Drużyna ruszyła więc w kierunku miasta wciąż pogrążonego w ramionach Snu. Silea kojąco szumiała będąc jak miód na serce zaspanym podróżnikom. Zapewne nie tylko im, gdyż ku bramom Grodu już sunęli tłumnie chłopi i handlarze chcąc zająć jak najlepsze miejsca na targowisku bądź w kolejce do magazynów gdzie winni składować towary za wypłacane przez Zakon złocisze. Dookoła rozpościerały się tereny pokryte nasączoną poranną rosą trawą. Piękną Marchia była krainą i aż dziw brał, iż tak wspaniała ziemia tak mocno krwią może nasiąknąć i o takie troski ludzi przyprawić.

Z każdym krokiem kompania zbliżała się do monumentalnego mostu łączącego brzegi Silei. Wielu tych, którzy po raz pierwszy zapuszczali się w te tereny, wybałuszała jedynie oczy wtapiając je w wspaniałym owocu najlepszych architektów rasy ludzkiej. Jak głosi legenda, most został zbudowany niedługo po zmasowanej ekspansji Cesarstwa i Zakonu na barbarzyńskie plemiona położone za Rzeką. Miał wzbudzić u dzikich zarówno podziw jak i lęk przed najeźdźcami i zmusić ich do złożenia broni. Dlatego kiedy przy pierwszych potyczkach ujrzeli zakutych w metal rycerzy, szybko poddali się i złożyli przysięgę wierności cesarzowi. Przez kilkadziesiąt lat obie nacje żyły ze sobą w zgodzie. Urzędnicy Imperium powoli wpajali miejscowym nową religię i obyczaje, a robotnicy wznosili potężne grody i lokowali wsie na korzystnych dla tubylców prawach. Barbarzyńcy widząc siłę nowych panów nie myśleli o buntach i rebeliach, gdyż pamiętali pierwsze starcia z ciężką kawalerią i krew rozlaną za pośrednictwem ich mieczy.

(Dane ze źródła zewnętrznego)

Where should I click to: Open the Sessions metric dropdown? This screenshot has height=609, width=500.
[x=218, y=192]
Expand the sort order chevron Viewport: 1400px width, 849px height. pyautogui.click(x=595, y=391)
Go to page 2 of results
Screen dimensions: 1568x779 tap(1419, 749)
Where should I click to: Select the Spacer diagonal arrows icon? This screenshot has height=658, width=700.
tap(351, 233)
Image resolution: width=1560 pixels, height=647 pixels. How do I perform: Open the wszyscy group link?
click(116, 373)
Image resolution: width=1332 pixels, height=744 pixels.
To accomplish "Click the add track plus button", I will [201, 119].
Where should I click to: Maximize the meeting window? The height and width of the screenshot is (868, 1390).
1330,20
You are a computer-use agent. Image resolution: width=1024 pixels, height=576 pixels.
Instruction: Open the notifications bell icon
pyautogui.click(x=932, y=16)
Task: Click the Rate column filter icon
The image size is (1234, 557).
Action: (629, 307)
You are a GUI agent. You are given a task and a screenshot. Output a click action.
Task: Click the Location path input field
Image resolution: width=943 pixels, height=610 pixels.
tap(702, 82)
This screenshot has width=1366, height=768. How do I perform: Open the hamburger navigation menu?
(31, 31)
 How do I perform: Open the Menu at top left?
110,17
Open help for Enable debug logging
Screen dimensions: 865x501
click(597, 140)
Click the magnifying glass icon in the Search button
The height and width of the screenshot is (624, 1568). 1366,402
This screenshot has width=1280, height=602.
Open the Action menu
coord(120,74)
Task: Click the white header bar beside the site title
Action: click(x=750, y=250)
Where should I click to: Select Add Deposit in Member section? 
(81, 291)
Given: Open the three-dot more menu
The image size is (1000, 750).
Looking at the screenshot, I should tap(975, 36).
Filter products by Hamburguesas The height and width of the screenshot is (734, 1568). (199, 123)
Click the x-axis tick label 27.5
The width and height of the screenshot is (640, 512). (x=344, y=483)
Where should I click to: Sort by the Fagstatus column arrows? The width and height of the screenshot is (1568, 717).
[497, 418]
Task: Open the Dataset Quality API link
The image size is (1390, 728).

Przez wiele lat ziemie te rosły gospodarczo, gdyż okazało się, iż gleby są nader żyzne, a tereny obfitują w surowce naturalne. Natychmiast rozwinął się handel, a na skrzyżowaniach szlaków powstawały pierwsze miasta. Przeludnione Imperium znalazło wreszcie miejsce, gdzie mogło wysłać bezrolnych chłopów i margines społeczny. Masowo lokowano wsie i karczowano obficie porastające te ziemie lasy. Szybko zapomniano o niebezpieczeństwie wielkiej rebelii ze strony dzikich. Jednakże w ich sercach na nowo rodził się gniew i nienawiść. Obawiali się, iż najeźdźcy na dobre zniszczą ich kulturę i pogrzebią stare duchy i bóstwa. Ponadto, zdecydowanie faworyzowano chłopów z Imperium i to oni otrzymywali najlepsze partie ziemi, dlatego tubylcom pozostawały nieużytki bądź tereny o lichej glebie.

Nienawiść rosła i rosła, aż wreszcie dzicy dostali szansę by dać jej upust. Zginął wybitny cesarz Lothar II, a jego syn Lothar III nie radził sobie z władzą równie przednio jak jego rodziciel. Ponadto, w kręgach elit możnowładczych pojawiły się rozdźwięki i sprzeczności interesów, a w kraju wybuchła wojna domowa. W poszczególnych prowincjach dochodziło do powstań chłopskich, a barbarzyńcy nie zaprzepaścili okazji. Synowie dawnych wodzów plemiennych, którzy uciekli przed prześladowaniami poderwali lud do walki.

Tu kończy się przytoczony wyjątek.